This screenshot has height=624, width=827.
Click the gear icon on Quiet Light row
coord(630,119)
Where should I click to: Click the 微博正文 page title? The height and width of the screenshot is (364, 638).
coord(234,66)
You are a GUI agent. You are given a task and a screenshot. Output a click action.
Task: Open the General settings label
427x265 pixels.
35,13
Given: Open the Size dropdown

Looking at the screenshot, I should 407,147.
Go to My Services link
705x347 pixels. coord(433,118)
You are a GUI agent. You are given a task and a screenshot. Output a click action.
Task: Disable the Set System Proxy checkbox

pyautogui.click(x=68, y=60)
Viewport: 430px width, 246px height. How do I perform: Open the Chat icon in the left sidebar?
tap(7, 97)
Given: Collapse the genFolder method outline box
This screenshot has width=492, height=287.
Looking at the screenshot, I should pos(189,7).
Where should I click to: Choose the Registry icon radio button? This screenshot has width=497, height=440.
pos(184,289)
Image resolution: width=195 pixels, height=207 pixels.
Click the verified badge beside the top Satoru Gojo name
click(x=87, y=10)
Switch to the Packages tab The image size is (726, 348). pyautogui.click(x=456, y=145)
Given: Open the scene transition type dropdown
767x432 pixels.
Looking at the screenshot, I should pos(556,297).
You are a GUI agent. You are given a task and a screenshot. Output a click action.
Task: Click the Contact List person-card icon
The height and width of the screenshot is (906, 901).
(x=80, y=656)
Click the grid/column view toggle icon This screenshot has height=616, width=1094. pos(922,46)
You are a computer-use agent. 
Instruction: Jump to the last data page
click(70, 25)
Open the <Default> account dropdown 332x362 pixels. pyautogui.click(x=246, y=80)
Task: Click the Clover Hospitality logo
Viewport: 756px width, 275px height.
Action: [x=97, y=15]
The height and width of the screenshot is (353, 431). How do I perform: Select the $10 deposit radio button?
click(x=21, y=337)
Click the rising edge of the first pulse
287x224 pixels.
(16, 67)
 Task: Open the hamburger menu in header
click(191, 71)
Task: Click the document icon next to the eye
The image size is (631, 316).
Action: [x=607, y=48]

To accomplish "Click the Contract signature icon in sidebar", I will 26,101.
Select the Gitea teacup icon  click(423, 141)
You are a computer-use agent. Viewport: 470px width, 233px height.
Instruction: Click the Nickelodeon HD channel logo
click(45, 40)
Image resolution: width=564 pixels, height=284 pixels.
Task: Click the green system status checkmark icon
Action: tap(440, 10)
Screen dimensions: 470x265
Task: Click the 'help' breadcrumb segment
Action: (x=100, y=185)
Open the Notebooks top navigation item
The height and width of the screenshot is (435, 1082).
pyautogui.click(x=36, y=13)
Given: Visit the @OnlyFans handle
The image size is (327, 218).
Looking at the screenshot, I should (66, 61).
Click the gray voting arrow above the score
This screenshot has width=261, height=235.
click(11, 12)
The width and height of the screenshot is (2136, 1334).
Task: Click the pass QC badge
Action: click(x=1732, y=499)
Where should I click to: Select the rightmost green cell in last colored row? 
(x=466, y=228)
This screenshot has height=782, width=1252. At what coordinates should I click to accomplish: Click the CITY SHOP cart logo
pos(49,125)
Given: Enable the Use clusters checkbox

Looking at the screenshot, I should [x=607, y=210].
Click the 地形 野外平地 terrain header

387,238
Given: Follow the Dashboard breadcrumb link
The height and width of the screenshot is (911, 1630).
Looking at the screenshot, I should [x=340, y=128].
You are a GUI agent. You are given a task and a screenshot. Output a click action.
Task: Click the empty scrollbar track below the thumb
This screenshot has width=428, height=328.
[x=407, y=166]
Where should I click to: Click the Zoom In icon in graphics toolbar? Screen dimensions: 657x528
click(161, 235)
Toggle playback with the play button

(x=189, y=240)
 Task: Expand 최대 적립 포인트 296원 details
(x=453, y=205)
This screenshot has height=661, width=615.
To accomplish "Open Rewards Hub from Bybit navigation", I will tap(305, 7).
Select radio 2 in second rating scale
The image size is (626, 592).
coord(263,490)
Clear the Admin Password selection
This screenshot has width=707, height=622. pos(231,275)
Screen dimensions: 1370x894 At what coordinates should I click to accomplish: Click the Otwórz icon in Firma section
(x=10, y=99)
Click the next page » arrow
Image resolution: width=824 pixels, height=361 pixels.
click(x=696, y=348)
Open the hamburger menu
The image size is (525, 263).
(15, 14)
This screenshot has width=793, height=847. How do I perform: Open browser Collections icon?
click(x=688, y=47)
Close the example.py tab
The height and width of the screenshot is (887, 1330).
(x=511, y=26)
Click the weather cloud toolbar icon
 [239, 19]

◆ **Your task**
Please transcribe the data shown above in full, exactly as it stands.

◆ **Answer area**
This screenshot has height=624, width=827.
Click the gear icon on Quiet Light row
coord(630,119)
Where should I click to: Click the 微博正文 page title? The height and width of the screenshot is (364, 638).
coord(234,66)
You are a GUI agent. You are given a task and a screenshot. Output a click action.
Task: Open the General settings label
427x265 pixels.
35,13
Given: Open the Size dropdown

Looking at the screenshot, I should 407,147.
Go to My Services link
705x347 pixels. coord(433,118)
You are a GUI agent. You are given a task and a screenshot. Output a click action.
Task: Disable the Set System Proxy checkbox

pyautogui.click(x=68, y=60)
Viewport: 430px width, 246px height. How do I perform: Open the Chat icon in the left sidebar?
tap(7, 97)
Given: Collapse the genFolder method outline box
This screenshot has width=492, height=287.
Looking at the screenshot, I should pos(189,7).
Where should I click to: Choose the Registry icon radio button? This screenshot has width=497, height=440.
pos(184,289)
Image resolution: width=195 pixels, height=207 pixels.
Click the verified badge beside the top Satoru Gojo name
click(x=87, y=10)
Switch to the Packages tab The image size is (726, 348). pyautogui.click(x=456, y=145)
Given: Open the scene transition type dropdown
767x432 pixels.
Looking at the screenshot, I should pos(556,297).
You are a GUI agent. You are given a task and a screenshot. Output a click action.
Task: Click the Contact List person-card icon
The height and width of the screenshot is (906, 901).
(x=80, y=656)
Click the grid/column view toggle icon This screenshot has height=616, width=1094. pos(922,46)
You are a computer-use agent. 
Instruction: Jump to the last data page
click(70, 25)
Open the <Default> account dropdown 332x362 pixels. pyautogui.click(x=246, y=80)
Task: Click the Clover Hospitality logo
Viewport: 756px width, 275px height.
Action: [x=97, y=15]
The height and width of the screenshot is (353, 431). How do I perform: Select the $10 deposit radio button?
click(x=21, y=337)
Click the rising edge of the first pulse
287x224 pixels.
(16, 67)
 Task: Open the hamburger menu in header
click(191, 71)
Task: Click the document icon next to the eye
The image size is (631, 316).
Action: [x=607, y=48]

To accomplish "Click the Contract signature icon in sidebar", I will 26,101.
Select the Gitea teacup icon  click(423, 141)
You are a computer-use agent. Viewport: 470px width, 233px height.
Instruction: Click the Nickelodeon HD channel logo
click(45, 40)
Image resolution: width=564 pixels, height=284 pixels.
Task: Click the green system status checkmark icon
Action: tap(440, 10)
Screen dimensions: 470x265
Task: Click the 'help' breadcrumb segment
Action: (x=100, y=185)
Open the Notebooks top navigation item
The height and width of the screenshot is (435, 1082).
pyautogui.click(x=36, y=13)
Given: Visit the @OnlyFans handle
The image size is (327, 218).
Looking at the screenshot, I should (66, 61).
Click the gray voting arrow above the score
This screenshot has width=261, height=235.
click(11, 12)
The width and height of the screenshot is (2136, 1334).
Task: Click the pass QC badge
Action: click(x=1732, y=499)
Where should I click to: Select the rightmost green cell in last colored row? 
(x=466, y=228)
This screenshot has height=782, width=1252. At what coordinates should I click to accomplish: Click the CITY SHOP cart logo
pos(49,125)
Given: Enable the Use clusters checkbox

Looking at the screenshot, I should [x=607, y=210].
Click the 地形 野外平地 terrain header

387,238
Given: Follow the Dashboard breadcrumb link
The height and width of the screenshot is (911, 1630).
Looking at the screenshot, I should [x=340, y=128].
You are a GUI agent. You are given a task and a screenshot. Output a click action.
Task: Click the empty scrollbar track below the thumb
This screenshot has width=428, height=328.
[x=407, y=166]
Where should I click to: Click the Zoom In icon in graphics toolbar? Screen dimensions: 657x528
click(161, 235)
Toggle playback with the play button

(x=189, y=240)
 Task: Expand 최대 적립 포인트 296원 details
(x=453, y=205)
This screenshot has height=661, width=615.
To accomplish "Open Rewards Hub from Bybit navigation", I will tap(305, 7).
Select radio 2 in second rating scale
The image size is (626, 592).
coord(263,490)
Clear the Admin Password selection
This screenshot has width=707, height=622. pos(231,275)
Screen dimensions: 1370x894 At what coordinates should I click to accomplish: Click the Otwórz icon in Firma section
(x=10, y=99)
Click the next page » arrow
Image resolution: width=824 pixels, height=361 pixels.
click(x=696, y=348)
Open the hamburger menu
The image size is (525, 263).
(15, 14)
This screenshot has width=793, height=847. How do I perform: Open browser Collections icon?
click(x=688, y=47)
Close the example.py tab
The height and width of the screenshot is (887, 1330).
(x=511, y=26)
Click the weather cloud toolbar icon
 [239, 19]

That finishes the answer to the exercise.